Wiederum grandios war die Wendigkeit, mit der die Kanzlerin eine für sie brisante Situation gemeistert hat. Genau taxierend, dass sie da im Lande einer exklusiven Symbolpolitik eine Maschine auf sich zukommen sah, bei der sie nicht wußte, was sie noch alles mitreißen würde, wenn sie erst Tempo aufnahm, nahm sie das Thema, das bereits Wucht hatte, einfach aus dem Wahlkampf, indem sie es zu einer Gewissensentscheidung erklärte und somit für die Koalition abstimmungsfähig machte und ehe eine größere Diskussion noch einmal hätte aufflammen können, war die Sache abgestimmt und raus aus dem Arsenal der brennbaren Stoffe.

Und by the way, Cherie Merkel war noch wendiger.

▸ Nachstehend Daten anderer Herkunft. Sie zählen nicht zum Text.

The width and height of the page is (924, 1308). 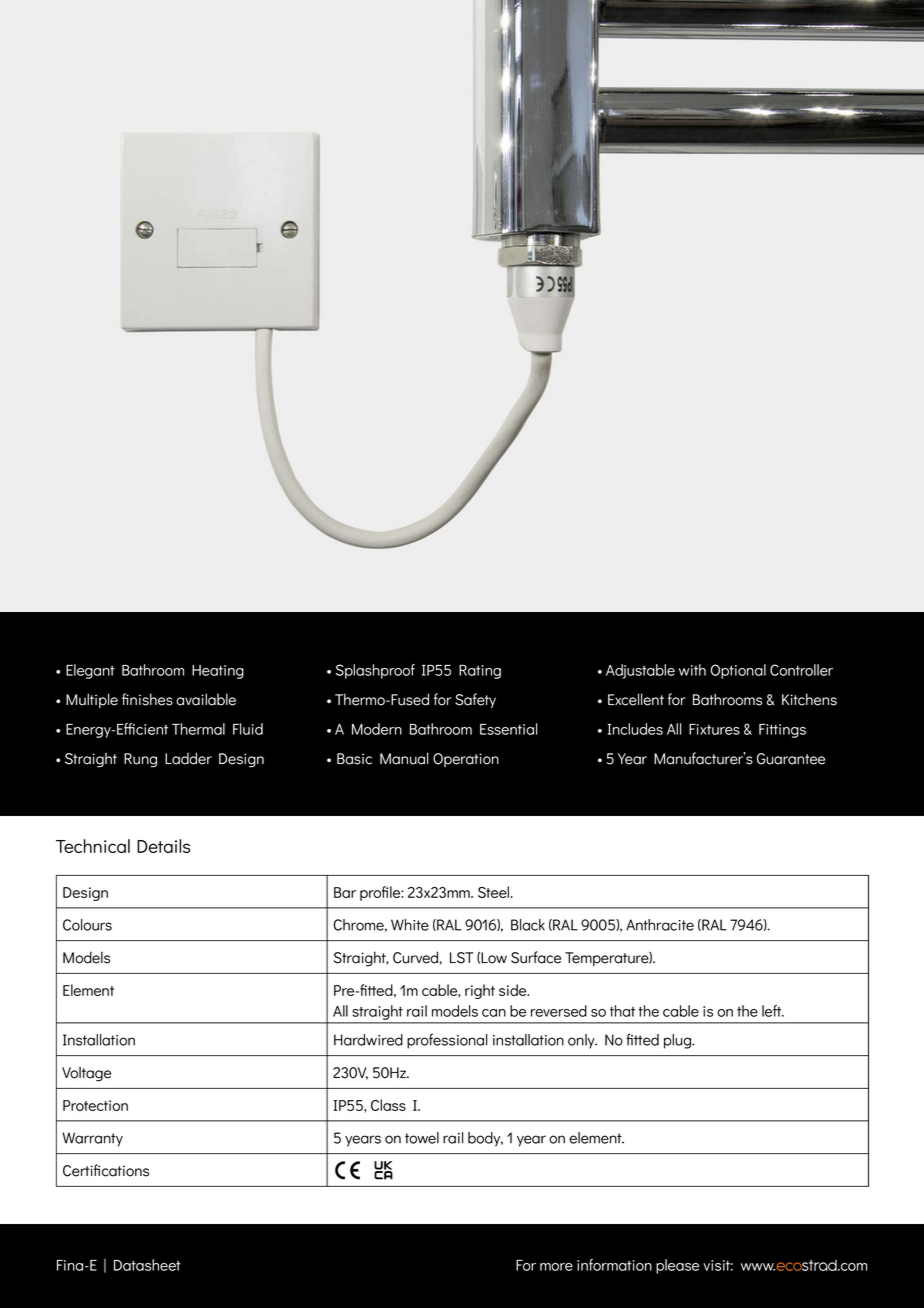 I want to click on Optional, so click(x=738, y=671).
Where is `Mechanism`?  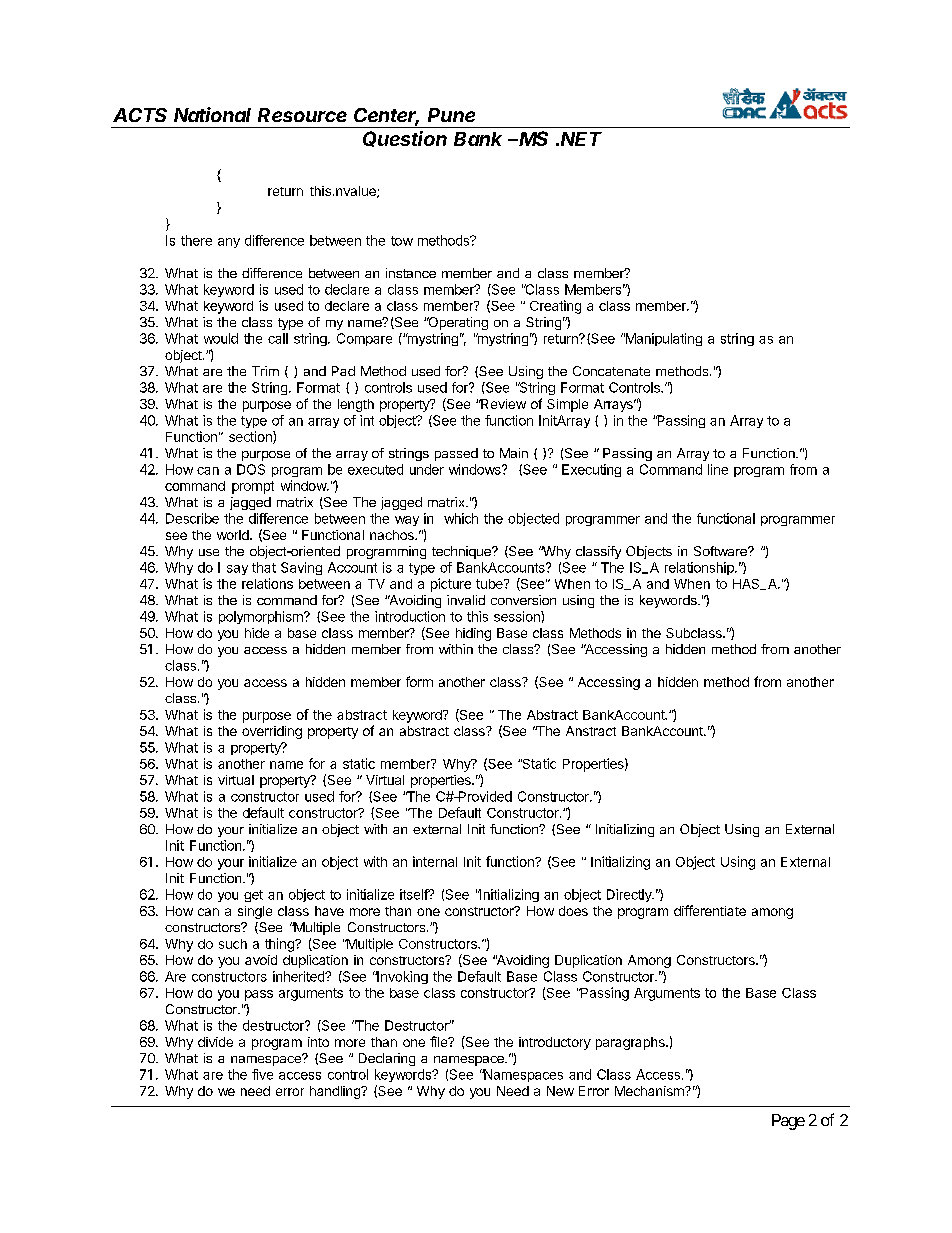 Mechanism is located at coordinates (650, 1091).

Sie ließ die Abstimmung zu, obwohl sie wusste, dass der Mehrheitsstandpunkt ihrer Partei eine Schlappe erleiden würde, stimmte aber gegen die Vorlage, um sich emotional in das Lager der Entrüsteten und Besiegten zu begeben und sich mit ihnen emotional zu solidarisieren. Das war die großartigste Referenz an ihren politischen Ziehvater, der in Speyer auf seine Beisetzung wartet. Besser hätte es der Dicke nicht machen können. Never underestimate the fat guys!

Und noch etwas. Bei allem Respekt vor der Angelegenheit, die unter dem Schlagwort „Ehe für alle“ zur Debatte stand. Die Frage hatte einen Stellenwert, der mit der maslow´schen Bedürfnispyramide nicht zu erklären ist. Ob Krieg oder Frieden, in Syrien, der Ukraine und damit auch hier, oder ob der von den USA lancierte Gaskrieg, genauer der Krieg um Gaslieferungsrechte mit Russland und damit auch hier, oder der von Sadi Arabien lancierte Gaskrireg, der Krieg um den Zugriff auf die Ressource Gas, oder die Pauperisierung Südeuropas durch Schäubles Austeritätspolitik und dem damit verbundenen Risiko einer Auflösung der EU, nichts von dem scheint in dem an Fahrt aufnehmenden Wahlkampf eine emotional gleichwertige Rolle zu spielen. Schlimmer noch, es findet nicht statt.

Und damit wäre dann wohl zumindest die spekulative Frage erlaubt: Wie ist es um ein Gemeinwesen bestellt, dass sich über Symbole so heftig zu streiten versteht, aber die existenziellen Bedrohungen gar nicht wahrnimmt?